Yesterday (Labor Day), I went with a group from here to see the Dead Sea Scrolls exhibition at Southwestern Seminary in Fort Worth. Overall it was well worth the trip and the price of admission to see so many pieces of history. I’ll share a brief overview of the exhibition and then share some of my thoughts concerning what I saw.
The first exhibit contained artifacts from the Hasmonean Kingdom when Alexander the Great was out conquering. The second exhibit featured artifacts from around the time of King Herod in Jerusalem. Then we got to look at some ossuaries that were used to house the bones of the deceased. Exhibit four contained artifacts from Masada, where the Jews made a final stand against Rome (the temple had already been destroyed by this point). After this I believe we got the chance to look at some facisimilies of some fragments of the Dead Sea Scrolls.
After all these exhibits we watched a short video explaining the significance of the Dead Sea Scrolls and then got to look at the actual some fragments from the scrolls themselves as well as some early fragments from the New Testament and some old Christian Bibles from the Reformation (Luther’s Bible, 1611 King James, Erasmus’ Bible, among others).
- Many of the plates and bowls were tiny compared to the size of modern plates and bowls. The ones in my kitchen look gigantic compared to the ones that I saw. I speculate this was the case for two reasons: 1) The food supply was not as stable back then as it is today, so conservation of food was essential. 2) Because conservation of food was so necessary they ate significantly less than we do today; they realized that they could survive on significantly less food than we eat today.
- It was a bit surreal looking at some of the fragments.
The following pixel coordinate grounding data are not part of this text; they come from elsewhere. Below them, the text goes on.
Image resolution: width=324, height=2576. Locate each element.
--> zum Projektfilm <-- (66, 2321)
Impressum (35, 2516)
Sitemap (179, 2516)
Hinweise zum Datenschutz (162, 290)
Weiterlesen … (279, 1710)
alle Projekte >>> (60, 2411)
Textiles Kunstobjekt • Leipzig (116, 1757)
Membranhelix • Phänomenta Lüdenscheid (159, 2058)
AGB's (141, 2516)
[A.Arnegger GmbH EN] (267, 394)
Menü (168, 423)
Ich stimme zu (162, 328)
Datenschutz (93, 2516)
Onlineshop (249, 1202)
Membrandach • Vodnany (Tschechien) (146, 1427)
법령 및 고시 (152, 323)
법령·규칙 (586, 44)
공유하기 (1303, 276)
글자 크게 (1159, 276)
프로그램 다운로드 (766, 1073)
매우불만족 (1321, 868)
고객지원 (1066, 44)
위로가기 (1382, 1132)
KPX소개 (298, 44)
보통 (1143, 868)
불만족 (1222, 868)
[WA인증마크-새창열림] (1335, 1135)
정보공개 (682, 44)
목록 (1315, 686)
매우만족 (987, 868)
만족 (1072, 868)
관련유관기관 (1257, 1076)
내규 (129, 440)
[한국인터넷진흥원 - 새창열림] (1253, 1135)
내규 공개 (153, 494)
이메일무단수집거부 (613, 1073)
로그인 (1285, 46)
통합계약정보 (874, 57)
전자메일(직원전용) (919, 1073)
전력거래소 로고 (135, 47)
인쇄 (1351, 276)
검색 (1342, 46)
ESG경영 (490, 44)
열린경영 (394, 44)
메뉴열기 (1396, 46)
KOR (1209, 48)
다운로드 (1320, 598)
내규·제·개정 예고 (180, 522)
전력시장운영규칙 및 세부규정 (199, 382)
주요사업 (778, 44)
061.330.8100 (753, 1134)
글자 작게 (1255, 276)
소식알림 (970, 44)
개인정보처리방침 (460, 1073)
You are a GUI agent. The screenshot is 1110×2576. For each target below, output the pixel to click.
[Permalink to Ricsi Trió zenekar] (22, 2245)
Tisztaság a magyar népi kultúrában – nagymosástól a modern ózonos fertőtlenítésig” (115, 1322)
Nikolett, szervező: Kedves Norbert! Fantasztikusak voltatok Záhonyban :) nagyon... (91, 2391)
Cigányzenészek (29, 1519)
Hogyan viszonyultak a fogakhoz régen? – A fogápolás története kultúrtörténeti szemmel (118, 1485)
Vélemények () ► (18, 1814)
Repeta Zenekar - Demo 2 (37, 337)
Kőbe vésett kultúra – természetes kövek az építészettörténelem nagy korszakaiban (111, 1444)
It was <surreal synonym> to think that this was a 2,000 year old piece of parchment or papyrus. And not only was it 2,000 years old, but it contained words that we already old when the fragment itself was written. There’s something to be said of words that survive for thousands of years, regardless of whether or not you agree with what they say, because there’s something timeless in them that has meant something to multiple generations. This is why I like reading books by old dead guys (and gals); there is a timeless meaning in them.
- There were a few illuminated manuscripts on display. Ever since I discovered these existed a few years ago I’ve loved looking at them and wished that there was a modern version of these manuscripts. I loved how elegant they looked and how the pictures served to illustrate elements of the biblical story. So I was excited when I found that there was indeed such a Bible in existence today! You can read about the Saint Johns Bible here.
Overall I definitely have a new appreciation for the Bible. Just seeing how skilled some of the writing was on the fragments, and how well it corresponds to the Bible we have today speaks volumes as to how laboriously and painstakingly these manuscripts were copied. Some people even dedicated their lives to copying these manuscripts.
I’d encourage anyone that has the chance to go see the Dead Sea Scrolls if you ever have the chance, regardless of what you believe.